• [TASK DESCRIPTION]
Scale the coordinate pairs given as answers in the material below by 2.45, rounding each to a whole number with halves going up. Rewrite every line with all other text and numbers unchanged, and leave out the pictures.

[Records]
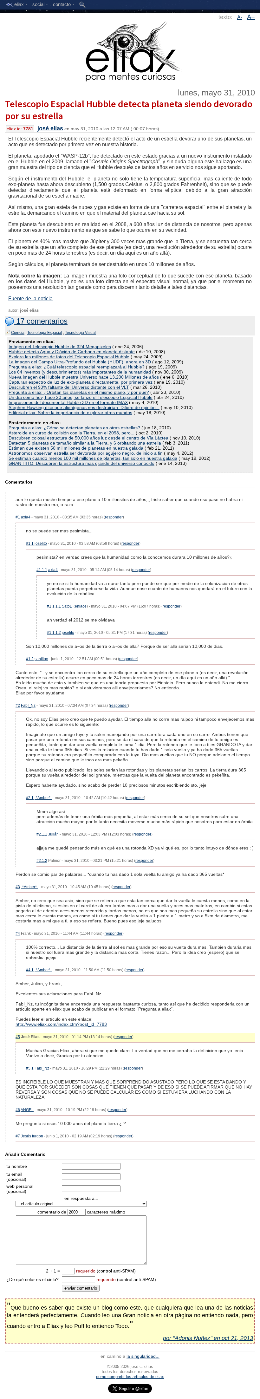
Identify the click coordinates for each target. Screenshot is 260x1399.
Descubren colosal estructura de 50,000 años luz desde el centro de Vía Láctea (88, 437)
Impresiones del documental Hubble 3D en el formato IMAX (68, 402)
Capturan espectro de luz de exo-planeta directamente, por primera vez (81, 382)
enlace (81, 606)
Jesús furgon (32, 1136)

• [OUTPUT]
Identify the click coordinates for each target. Screenshot is 260x1399.
Descubren colosal estructura de 50,000 años luz desde el centro de Vía Láctea (216, 1071)
Impresiones del documental Hubble 3D en el formato IMAX (167, 985)
Capturan espectro de luz de exo-planeta directamente, por primera vez (198, 936)
enlace (198, 1485)
Jesús furgon (78, 2783)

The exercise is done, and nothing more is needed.